Now I am going to say something that sounds mean, but give me a few sentences of grace to explain.  The theology department should not be in Westminster.  This is not because I have a problem with the theology department, they seem nice, or because of some feeling of territorialism, but the fact that wanted to move to Westminster makes me angry.  

Westminster was the building no one wanted.  The navy gave it away for a dollar, the art department did not want it so it became a dorm, when the dorm gained an “Animal House” reputation they shut the doors and it was dormant until the English department laid claim.  The other departments thought they were crazy.  “It’s way out on the edge of campus,” the others said, “Well,” Leonard Oakland, featuring a full Gandalf beard, said, “We will bring the campus to us… and YOU SHALL NOT PASS!”  

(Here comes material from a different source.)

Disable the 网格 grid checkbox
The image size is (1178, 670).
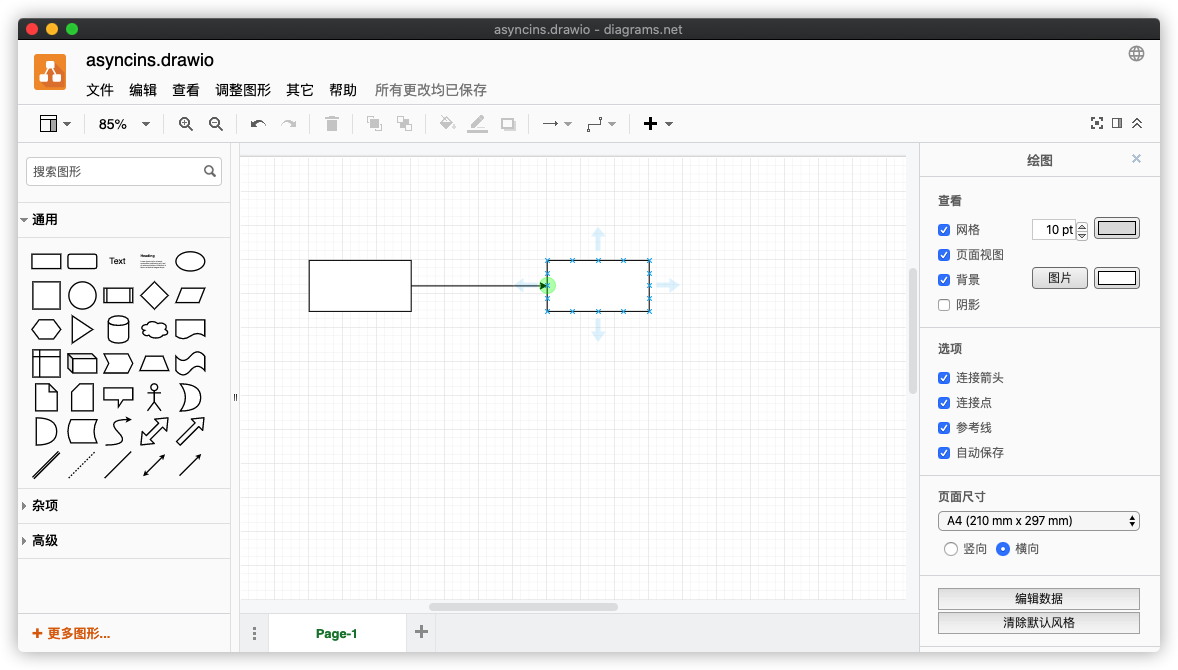coord(944,230)
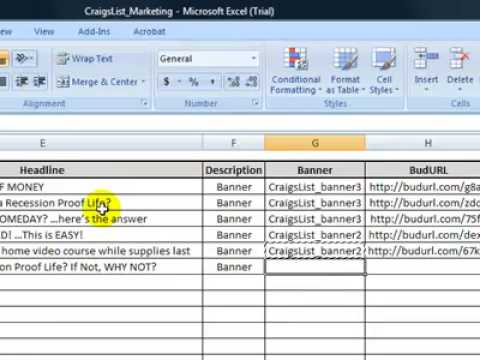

It was our refuge; only the bravest of students could be an English major because it involved defying death by fire, braving harsh climate conditions, leaving dignity at the bathroom door, and straining eyes in the dim lounge trying to decipher the third part of “The Wasteland” in our own beloved wasteland.  (As well as convincing your parents that you can be an English major and still get a job.) 

Today  I stepped in the Westminster side downstairs door and looked left and right in an attempt to remember the old layout, with the bricks, mysterious halls to nowhere, shared offices, cramped hallways and paper thin carpets, and the memory is already fading.

 Just like that botoxed, lobotomized, eye-lifted grandpa, you know it’s the same entity, but you barely recognize it, and the stories are still in there somewhere, but he can’t tell them anymore.